工作機械・繊維機械・ロジスティクス大手の村田機械(京都)は、リベットやネジなど小物部品市場向けの製品を強化する。11月20日から開催される東南アジア最大級の工作機械見本市「METALEX 2019」では、タイを含む東南アジア市場で初披露となる小物部品加工に特化した小型旋盤「MW35」を展示、新たな提案領域にチャレンジする。機械性能の飽くなき向上と、新たな生産システム等の提供を通じて顧客企業の生産性アップに貢献してきた同社だが、新市場での支援拡大で存在感がさらに高まることは確実だ。

「高剛性・高精度のマシンをベースにガントリーローダや多彩な周辺機器を組み合わせ、お客様にベストな生産システムを提案する。ムラタ(タイランド)と言えば、そうした〝中物〟向け加工機を提供する旋盤メーカーという印象をタイでは持たれてきました。今回の試みは、そこから一歩外に踏み出すための新しい挑戦です」、こう語るのは2年半前にタイ法人に赴任、工作機械の自動化部門を統括してきた苅込淳Sales Managerだ。

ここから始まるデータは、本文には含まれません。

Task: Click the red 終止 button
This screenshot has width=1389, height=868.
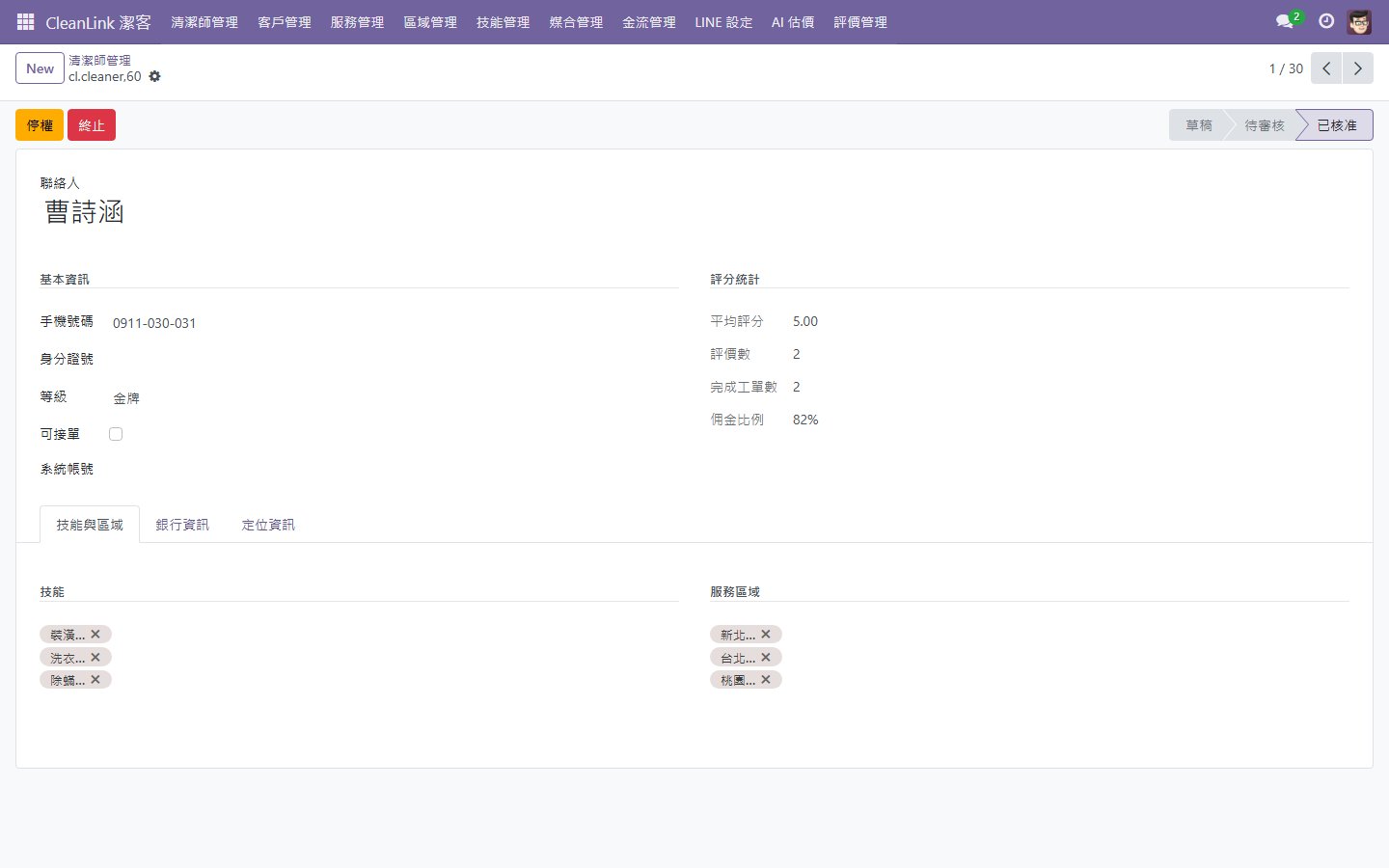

タイの製造業で中核を占める自動車関連の部品産業。その代表的なマーケットが、内燃機関やトランスミッションといった部品市場だ。村田機械の旋盤はこの分野に強く、自動化や生産性の向上といった点でかねてより高い評価を集めてきた。これにより付いたイメージが「中物のムラタ」だった。だが、同社の旋盤ラインアップは、リベットやネジといった小物類からエンジン部品等まで幅広い加工に対応しているのが本来的な特長だ。それだけに、タイでは汎用性の高い小型旋盤の投入が待たれた。その切り札として今回選ばれたのが、2016年日本国際工作機械見本市(JIMTOF)で初披露され、販売開始となった平行2軸型CNC小旋盤「MW35」。ASEAN市場で満を持しての登場となった。
小物ワークの効率的な量産加工に特化した小型名機。高加減速主軸やシングルハンドローダを搭載、短サイクル加工を実現した。素材の脱着時間は圧巻の1.9秒。高さ160cm、幅98cmのコンパクトなボディーサイズが、省スペース性と高視認性についても高い満足を与えてくれる。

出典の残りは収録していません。